** Data for processing follows **

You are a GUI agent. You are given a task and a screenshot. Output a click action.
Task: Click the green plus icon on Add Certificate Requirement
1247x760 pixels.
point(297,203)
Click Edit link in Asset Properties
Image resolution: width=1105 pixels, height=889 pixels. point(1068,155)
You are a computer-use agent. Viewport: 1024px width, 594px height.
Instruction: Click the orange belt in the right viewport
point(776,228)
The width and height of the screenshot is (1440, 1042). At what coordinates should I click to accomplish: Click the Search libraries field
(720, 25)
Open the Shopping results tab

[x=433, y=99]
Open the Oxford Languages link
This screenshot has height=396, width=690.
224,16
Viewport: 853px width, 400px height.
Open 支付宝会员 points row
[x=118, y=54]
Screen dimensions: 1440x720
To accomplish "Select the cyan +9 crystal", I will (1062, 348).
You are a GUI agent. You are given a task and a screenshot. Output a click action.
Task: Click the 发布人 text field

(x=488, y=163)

** End of Data for processing **

**Instructions for the task**
Restate the whole set of entries exactly.

**Finished task**
You are a GUI agent. You are given a task and a screenshot. Output a click action.
Task: Click the green plus icon on Add Certificate Requirement
1247x760 pixels.
point(297,203)
Click Edit link in Asset Properties
Image resolution: width=1105 pixels, height=889 pixels. point(1068,155)
You are a computer-use agent. Viewport: 1024px width, 594px height.
Instruction: Click the orange belt in the right viewport
point(776,228)
The width and height of the screenshot is (1440, 1042). At what coordinates should I click to accomplish: Click the Search libraries field
(720, 25)
Open the Shopping results tab

[x=433, y=99]
Open the Oxford Languages link
This screenshot has height=396, width=690.
224,16
Viewport: 853px width, 400px height.
Open 支付宝会员 points row
[x=118, y=54]
Screen dimensions: 1440x720
To accomplish "Select the cyan +9 crystal", I will (1062, 348).
You are a GUI agent. You are given a task and a screenshot. Output a click action.
Task: Click the 发布人 text field

(x=488, y=163)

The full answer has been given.